Hersh quit, an angry young man indignant that the U.S. was ignoring what the rest of the world had agreed to -- international protocols that banned these weapons. He wrote a seminal book on the topic, but it bombed at book stores. And now, a freelancer, with a growing family, he was looking for stories. And that is when a source called Hersh because he heard he was tough, angry, persistent -- and hated injustices. When Hersh got the tip he became a bulldog, duping the attorney for the accused soldier, William Calley, into revealing that his client was charged with killing 111 "Oriental human beings." The number would grow to more than 500.

Hersh then flew to Fort Benning, Georgia, a huge military base, and spent a day traipsing in and out of offices, kicking on doors, posing as a lawyer, talking to more people than could be imagined in a day's work. Finally, bleary-eyed, a bit tipsy from drinking with soldiers to get them to talk, he ran into -- by chance -- Rusty Calley. And they went off to drink scotch and eat steaks. Calley told Hersh the story of that awful day, March 16, 1968, when his platoon threw grenades in huts and rounded up civilians, and then just shot them in cold blood.

When a young child crawled out from a pile of bodies, Calley shot him. Hersh had uncovered the My Lai massacre, the bloodiest shooting spree in a long and dreadful war. Hersh had to beg a string of newspapers just to print the story, but when they did, the story shot round the world.

But Hersh was not done. He criss-crossed the country to find soldiers who participated -- in small Midwest towns, in the Rocky Mountains, at the Jersey shore. And each story was worse than the other. "I gave them a good boy, and they sent me back a murderer," bemoaned a mother in New Goshen, Indiana. We became "wild animals," a soldier told him.

Hersh flew back to Washington after his interviews to file yet another story. "I cried when I thought about those boys," he said. "I was more than shocked at the details I was getting. I mean -- I'd cry thinking about it. They were talking about shooting kids and executing people... It was horrifying." A tough reporter was weeping, and furious.

Meanwhile, The White House and Pentagon were scrambling to respond. It was too late to keep the genie bottled. Now it was a matter of trying to make Hersh seem an unpatriotic dupe of the communists for writing a story in a war where, after all, who knows who is a bad guy. The backlash against Hersh began.

But he was unbowed. Even when, in the middle of the night, soldiers would call his home and tell him what they would do to his private parts, Hersh did not back off. He wrote five stories, a book that detailed the day of the massacres, then another book that showed how the Army tried to cover up the killings -- and bump the blame to low-level soldiers.

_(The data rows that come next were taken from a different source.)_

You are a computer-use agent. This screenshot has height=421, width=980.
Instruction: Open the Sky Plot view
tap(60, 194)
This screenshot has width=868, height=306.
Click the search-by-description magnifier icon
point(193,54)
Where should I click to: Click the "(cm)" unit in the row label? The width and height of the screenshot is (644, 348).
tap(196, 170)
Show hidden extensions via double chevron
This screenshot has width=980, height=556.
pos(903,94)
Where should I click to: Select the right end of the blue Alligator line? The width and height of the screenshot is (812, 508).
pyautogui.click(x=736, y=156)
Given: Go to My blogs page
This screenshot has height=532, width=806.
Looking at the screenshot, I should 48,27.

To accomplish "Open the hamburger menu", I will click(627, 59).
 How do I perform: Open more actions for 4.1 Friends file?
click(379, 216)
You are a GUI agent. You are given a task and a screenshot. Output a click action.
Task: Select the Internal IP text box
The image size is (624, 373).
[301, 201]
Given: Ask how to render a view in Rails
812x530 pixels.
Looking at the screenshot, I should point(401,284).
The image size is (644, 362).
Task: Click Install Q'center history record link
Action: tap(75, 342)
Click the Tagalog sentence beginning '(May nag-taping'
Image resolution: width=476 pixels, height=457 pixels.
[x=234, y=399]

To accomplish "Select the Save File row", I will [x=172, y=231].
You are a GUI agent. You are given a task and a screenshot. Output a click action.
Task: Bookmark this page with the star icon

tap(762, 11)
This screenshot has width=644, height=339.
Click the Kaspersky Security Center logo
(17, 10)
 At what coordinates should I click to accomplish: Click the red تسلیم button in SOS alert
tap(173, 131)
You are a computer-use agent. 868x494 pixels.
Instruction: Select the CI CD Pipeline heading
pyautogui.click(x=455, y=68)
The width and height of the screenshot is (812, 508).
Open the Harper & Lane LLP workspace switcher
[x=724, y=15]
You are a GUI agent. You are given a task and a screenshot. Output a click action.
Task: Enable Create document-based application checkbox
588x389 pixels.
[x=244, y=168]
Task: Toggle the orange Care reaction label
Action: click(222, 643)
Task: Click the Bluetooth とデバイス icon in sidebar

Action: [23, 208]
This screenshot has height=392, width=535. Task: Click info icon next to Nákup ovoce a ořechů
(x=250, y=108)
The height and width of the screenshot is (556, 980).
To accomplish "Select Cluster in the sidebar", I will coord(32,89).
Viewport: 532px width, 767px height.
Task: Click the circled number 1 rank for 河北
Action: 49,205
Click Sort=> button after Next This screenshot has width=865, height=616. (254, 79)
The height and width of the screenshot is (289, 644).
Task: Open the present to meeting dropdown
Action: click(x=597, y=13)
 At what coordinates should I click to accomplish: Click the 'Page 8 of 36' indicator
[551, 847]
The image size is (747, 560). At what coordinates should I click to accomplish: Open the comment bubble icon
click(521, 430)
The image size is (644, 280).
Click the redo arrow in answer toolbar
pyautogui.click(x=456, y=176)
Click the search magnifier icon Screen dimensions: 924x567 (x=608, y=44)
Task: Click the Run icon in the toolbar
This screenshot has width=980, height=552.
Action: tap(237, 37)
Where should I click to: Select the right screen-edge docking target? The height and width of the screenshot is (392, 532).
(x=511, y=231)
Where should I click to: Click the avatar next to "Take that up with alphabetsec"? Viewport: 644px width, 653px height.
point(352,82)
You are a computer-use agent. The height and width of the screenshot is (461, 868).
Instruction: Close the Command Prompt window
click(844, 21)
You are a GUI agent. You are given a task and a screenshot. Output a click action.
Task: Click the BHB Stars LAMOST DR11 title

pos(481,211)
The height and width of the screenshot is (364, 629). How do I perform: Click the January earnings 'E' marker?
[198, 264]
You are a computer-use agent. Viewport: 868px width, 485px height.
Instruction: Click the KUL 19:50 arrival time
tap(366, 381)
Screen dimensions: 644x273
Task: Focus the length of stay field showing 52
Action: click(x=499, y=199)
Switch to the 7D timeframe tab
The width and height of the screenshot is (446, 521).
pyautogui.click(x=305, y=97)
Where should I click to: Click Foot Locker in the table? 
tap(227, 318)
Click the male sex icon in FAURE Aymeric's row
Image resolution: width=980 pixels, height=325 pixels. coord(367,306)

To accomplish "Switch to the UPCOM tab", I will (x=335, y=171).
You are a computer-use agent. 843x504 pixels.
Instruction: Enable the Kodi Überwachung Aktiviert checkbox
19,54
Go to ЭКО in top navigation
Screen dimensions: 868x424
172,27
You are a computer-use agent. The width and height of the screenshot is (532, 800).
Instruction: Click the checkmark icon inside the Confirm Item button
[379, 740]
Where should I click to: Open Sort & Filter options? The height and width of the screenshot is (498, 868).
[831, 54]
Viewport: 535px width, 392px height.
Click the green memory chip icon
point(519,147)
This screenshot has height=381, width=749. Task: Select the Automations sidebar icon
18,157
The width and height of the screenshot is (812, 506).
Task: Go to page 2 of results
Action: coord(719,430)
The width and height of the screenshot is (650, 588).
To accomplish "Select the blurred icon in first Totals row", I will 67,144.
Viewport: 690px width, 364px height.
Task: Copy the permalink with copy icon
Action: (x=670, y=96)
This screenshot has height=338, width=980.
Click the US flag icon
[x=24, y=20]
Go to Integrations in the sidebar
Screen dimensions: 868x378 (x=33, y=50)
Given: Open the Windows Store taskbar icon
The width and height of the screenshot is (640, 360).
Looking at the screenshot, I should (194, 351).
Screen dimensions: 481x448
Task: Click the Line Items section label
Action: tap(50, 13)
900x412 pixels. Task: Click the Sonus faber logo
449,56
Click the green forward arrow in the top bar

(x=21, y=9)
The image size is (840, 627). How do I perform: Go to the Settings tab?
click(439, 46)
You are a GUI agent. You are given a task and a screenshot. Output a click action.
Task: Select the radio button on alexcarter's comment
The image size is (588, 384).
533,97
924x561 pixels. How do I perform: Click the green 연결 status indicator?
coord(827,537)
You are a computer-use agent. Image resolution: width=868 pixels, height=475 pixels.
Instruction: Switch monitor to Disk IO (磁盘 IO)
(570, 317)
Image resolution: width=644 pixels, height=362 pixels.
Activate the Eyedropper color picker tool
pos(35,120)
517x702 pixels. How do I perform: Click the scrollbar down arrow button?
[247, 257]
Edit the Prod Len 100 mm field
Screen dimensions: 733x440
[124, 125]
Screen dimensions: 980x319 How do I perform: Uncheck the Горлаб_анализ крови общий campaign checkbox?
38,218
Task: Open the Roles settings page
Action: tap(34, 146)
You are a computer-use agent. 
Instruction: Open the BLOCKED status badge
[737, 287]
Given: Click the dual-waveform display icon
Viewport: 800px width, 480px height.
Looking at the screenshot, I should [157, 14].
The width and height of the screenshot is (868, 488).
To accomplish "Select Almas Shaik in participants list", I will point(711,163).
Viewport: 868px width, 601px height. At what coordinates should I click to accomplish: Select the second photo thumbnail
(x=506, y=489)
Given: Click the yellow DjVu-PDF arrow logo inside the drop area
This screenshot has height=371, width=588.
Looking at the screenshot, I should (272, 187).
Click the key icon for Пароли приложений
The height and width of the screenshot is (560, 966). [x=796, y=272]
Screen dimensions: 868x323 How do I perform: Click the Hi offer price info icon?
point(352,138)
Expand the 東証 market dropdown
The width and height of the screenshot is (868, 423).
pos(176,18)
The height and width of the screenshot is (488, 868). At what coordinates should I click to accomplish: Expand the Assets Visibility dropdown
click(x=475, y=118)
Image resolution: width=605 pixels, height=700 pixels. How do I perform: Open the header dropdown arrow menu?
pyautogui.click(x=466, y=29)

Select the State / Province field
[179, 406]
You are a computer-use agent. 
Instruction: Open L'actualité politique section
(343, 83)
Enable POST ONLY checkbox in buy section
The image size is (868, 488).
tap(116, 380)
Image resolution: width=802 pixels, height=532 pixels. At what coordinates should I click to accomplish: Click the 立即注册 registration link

Hersh did not let them get away with it. His exposé was another nail in the coffin of public support for the war. His My Lai work won him the Pulitzer Prize for international reporting in 1969 and is still one of the best documentaries on the atrocity. And why did he pursue a story that surely others must have known about but ignored?

Partly it was Hersh's personality. When he bites, he does not let go. Moreover, he goes to places where other journalists will not tread. Massacres by American troops were a no-fly zone -- until Hersh wrote it and the media pack descended with a fury. "Terrible things always happen in war, [but] the responsibility of the press is ... to find, verify, and publish the truth," he says. But most importantly, Hersh -- like his hero I.F. Stone -- is eternally indignant at injustice. At 76 years old, he is now chasing a book on the plunder of Dick Cheney. He says it is simple: go for the great story.

But it is more complex. The fire in his belly makes him see those great stories -- from illegal bombing in Cambodia, to the overthrow of Chile's Allende, to Israel's hidden nuclear weapons, to the prison abuse at Abu Ghraib. All his stories.

What has angered him most over 40 years in journalism, as he has leapt from one scandal to another, is the lack of morality in decision-making. Yes, he likes money; he can bully sources, and he uses way too many anonymous sources. And, yes, he loves the spotlight. But anger at injustice and wrongs are what fuel Hersh. He is, as one author suggests, "a man on fire." "The word morality or immorality is never part of the debate," he complains. Too often, "It's not even on the pages... " Not for Sy Hersh.